E proprio su questo è impegnata Vilmorin. "Lavoriamo sui prodotti premium con tipologie ad alto gusto, ma uno dei nostri principali obiettivi è alzare l'asticella della qualità anche sui prodotti commodities, incrementando ad esempio le caratteristiche gustative di un cherry - ha rimarcato Gargiulo - Così facendo si può concorrere a un maggiore apprezzamento del consumatore medio e in prospettiva a incrementare i consumi. Notiamo una domanda crescente di prodotto a gusto, dai datterini ai miniplum, ma anche su tipologie più tradizionali come l'insalataro".

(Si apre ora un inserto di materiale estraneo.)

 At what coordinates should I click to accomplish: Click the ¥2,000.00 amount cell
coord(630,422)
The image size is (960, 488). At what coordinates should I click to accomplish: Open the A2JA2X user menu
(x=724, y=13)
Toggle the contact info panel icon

La riconoscibilità del prodotto può essere aiutata dal packaging, come ha ricordato Vitale. "E' un aspetto importante per la commercializzazione: il pack consente di legare il pomodoro al territorio, di raccontare valori e cultura. Il consumatore è attento a questi aspetti, oggi il Made in Sicily è un valore aggiunto fondamentale, così come richiede il gusto: ma davanti a un'offerta varietale molto ampia e alla produzione che arriva dall'estero ha difficoltà a individuare il prodotto a gusto".

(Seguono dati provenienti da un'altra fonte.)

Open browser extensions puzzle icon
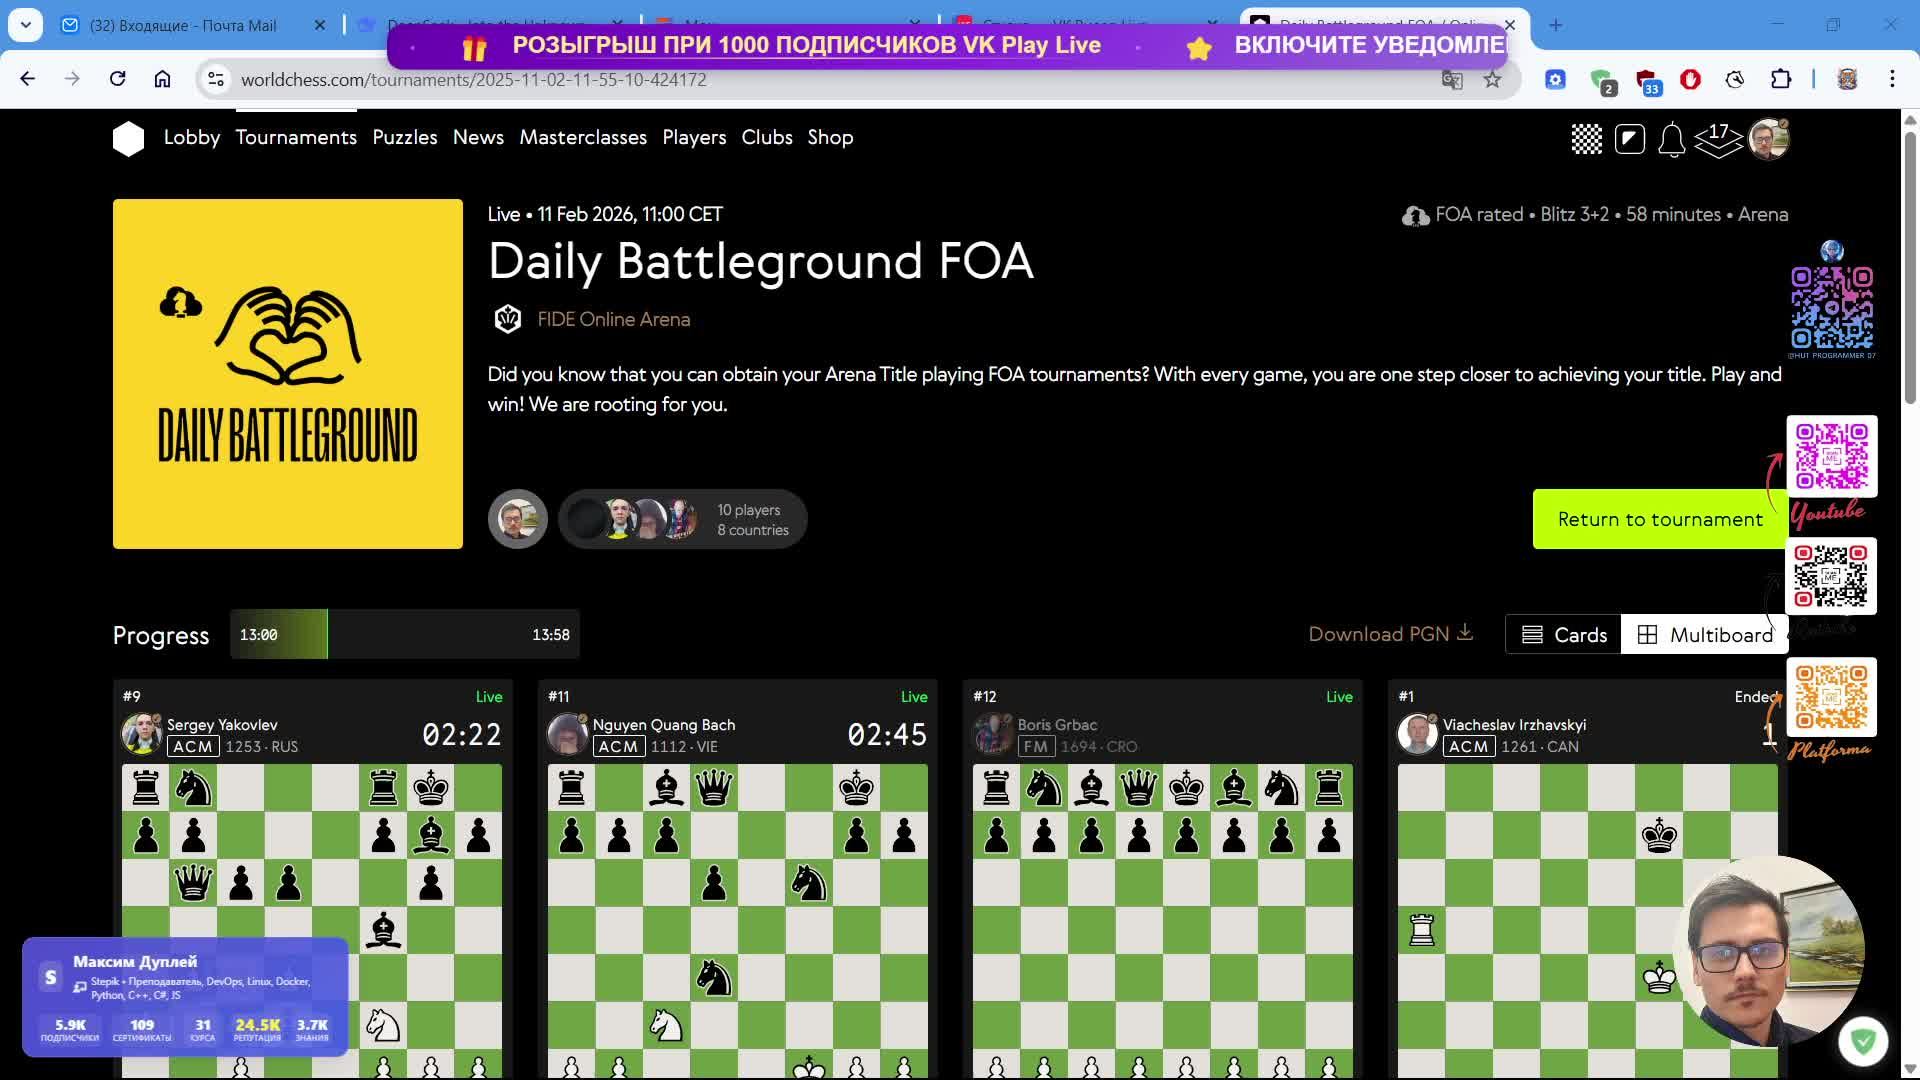The image size is (1920, 1080). (x=1780, y=80)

La qualità ha un costo e per ottenerla servono scelte precise. "Quantità e qualità non si sposano - ha ribadito Tomasi - Se vuoi fare un prodotto premium devi dimenticare le rese e lavorare sul gusto. C'è però un problema commerciale: questi prodotti all'estero vengono valorizzati, in Italia la Gdo li vorrebbe con una differenza prezzo minima. Anche per questo come azienda esportiamo il 90% della nostra produzione".

E fare qualità in biologico, come ha detto Gona, è ancora più difficile. "La distribuzione europea ci sta dando tante soddisfazioni, mentre in Italia è difficile valorizzare il pomodoro ed è un vero peccato: credo sia una questione di mentalità. Con i pomodori bio abbiamo sviluppato un bel lavoro in Europa, siamo contenti di far sentire il fiato sul collo agli spagnoli. Ma i produttori del nostro Paese fanno fatica a fare gruppo e c'è una classe politica che non segue l'agricoltura".

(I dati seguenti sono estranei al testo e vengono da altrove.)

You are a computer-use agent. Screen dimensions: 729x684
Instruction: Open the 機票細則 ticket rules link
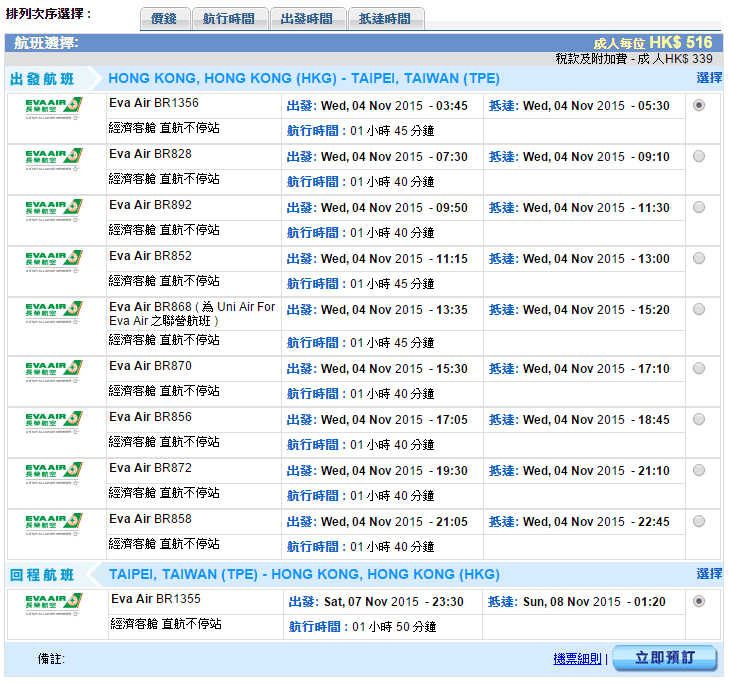[577, 659]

Ma perché c'è questa differenza tra Italia e resto d'Europa? "All'estero la segmentazione funziona perché la marca del distributore segmenta per un prodotto best, che non può mai essere peggio del pomodori intermedio o di quello di primo prezzo - ha fatto notare Della Casa - Il più grande problema in Italia è che un giorno compriamo un pomodoro soddisfacente, un giorno un prodotto senza arte ne parte e una volta un articolo proprio cattivo... E il consumatore ricorderà la sensazione negativa. C'è bisogno di standardizzazione per incrementare i consumi, soprattutto ora che vendiamo più prodotto confezionato, dove la responsabilità è tutta dei produttori e dei distributori, il cliente compra una scatola e non ha la minima componente di scelta. Nessuno vuol mangiare male per spendere 50 cent in meno, ma i consumatori sono portati a spendere 50 cent in meno perché non hanno garanzie di mangiare bene: non è un problema di valore assoluto, ma relativo. Ecco perché è necessario creare un percorso virtuoso che porti le persone a ritenere che il pomodoro non debba costare 0,99 euro il chilo - ha concluso Della Casa - bisogna colmare il gap tra il percepito e la realtà, una strada che produttori e distributori devono fare insieme".